I’m starting this category “All things data” to write posts about data for the sake of data. Some of them are simple but play a big role, like this one. Others are complex. There will be a twist, though. The examples I’ll show will be in the context of games analytics. There will be no Iris dataset to fit a logistic regression. If you are smiling you know what I’m talking about. If you are not, don’t worry, we’ll get to that.
If you do data analysis, posts as this one are the foundation of your work and if you are like me, it is second nature and you don’t even think about it. I felt it was important to write these things in my own words with examples of the kind of datasets I work with. If it helps someone better understand data, great. In the future maybe it will help someone fit a model properly.
Today the topic is simply data. The most simple and down to earth definition of what data are.
What are data?
Some people (like two…) have asked me why do I say “data are” instead of “data is”. So let’s start with that. Data is the plural of datum. One data point is a datum. Many data points are data.
Data are collections of facts that we have knowledge of. This is an important concept since we never have perfect information, regardless of how much data we have. Many people think we deal with perfect information and present absolute certainties. That could not be further away from the truth. Any statistician, data analyst and data scientist work in a world of uncertainty.
Types of data
Data can be numerical or categorical. If you think of a dataset, measures are numerical data and dimensions are categorical data.
Numerical data can be discrete or continuous. The easiest way to describe the difference is saying that integers are discrete and real numbers are continuous. A player level is a discrete data point while retention rate is a continuous data point.
Categorical data can be nominal or ordinal. Ordinal data differs from nominal data because their categories have a determined order. Think of ordinal data as ranked categorical data. Let’s say the players in your game have a rank for their achievements: rookie, novice and veteran. That would be ordinal data. The country where they are from is nominal.
Idiosyncrasies of data types
My favourite is dates and times. Time is continuous but we store it discretely, e.g. UNIX timestamp. Later on we display it as an ordinal variable, like a date or a month. And sometimes we even use it as a nominal variable, e.g. day of the week.
Note that this is mostly related with our interpretation, not the data itself.
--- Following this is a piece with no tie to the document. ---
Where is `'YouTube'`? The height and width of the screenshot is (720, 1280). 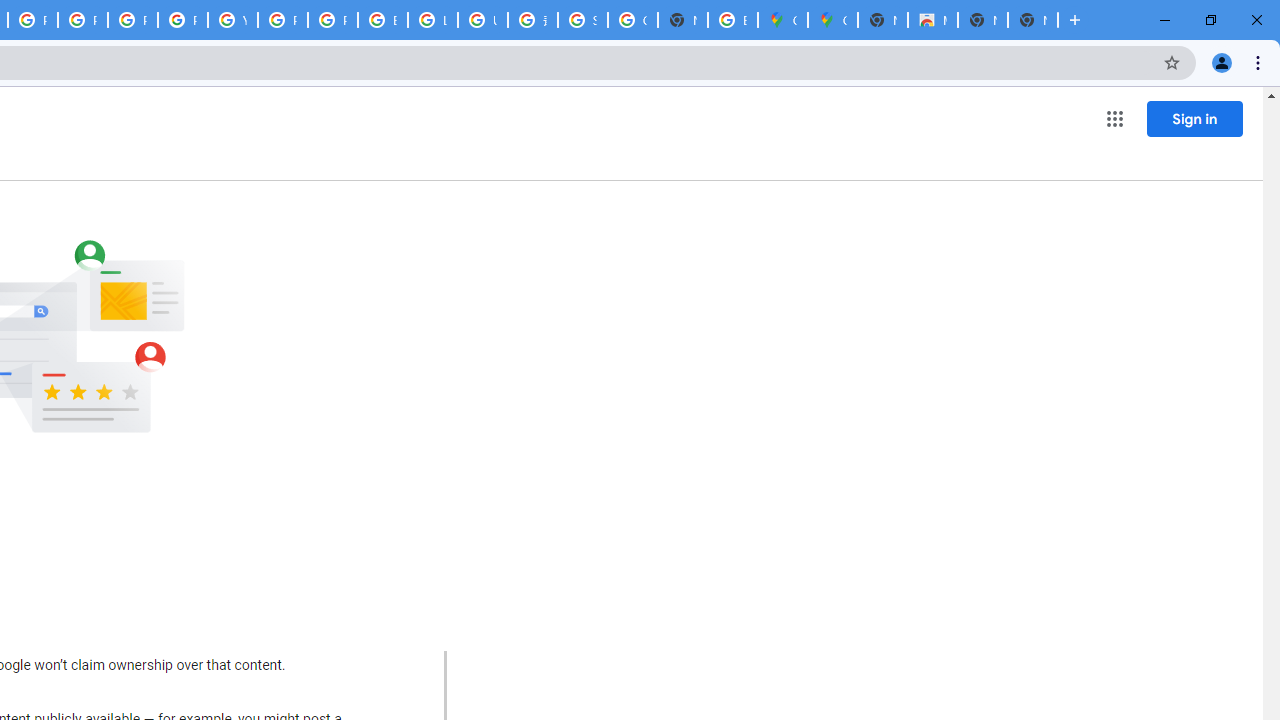
'YouTube' is located at coordinates (232, 20).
Our classification of data matters most to our understanding of the data, meaning, the information we get from it and how we perceive it. For instance, categorical data is, in fact, discrete data. Many systems use integer indices to better manage categorical data in memory. This means that many models are using integers and not our human readable categories.
Why does this matter?
Understanding data on its own allows us to make better decisions when presenting, analysing and modelling it.
A good visualisation depends on what you want to show. For instance if you want to show the relationship between two continuous variables, you should choose a scatterplot. If you want to see how a continuous variable is different across categories, you should choose a box plot. Counts of a categorical variable, a histogram, distribution of a continuous variable, a density plot.
Adding more variables changes your options depending on the data types of those variables. The same applies to models and statistical tests and many data science tasks.
These are very simple concepts that have a huge impact in your decisions on how to understand data.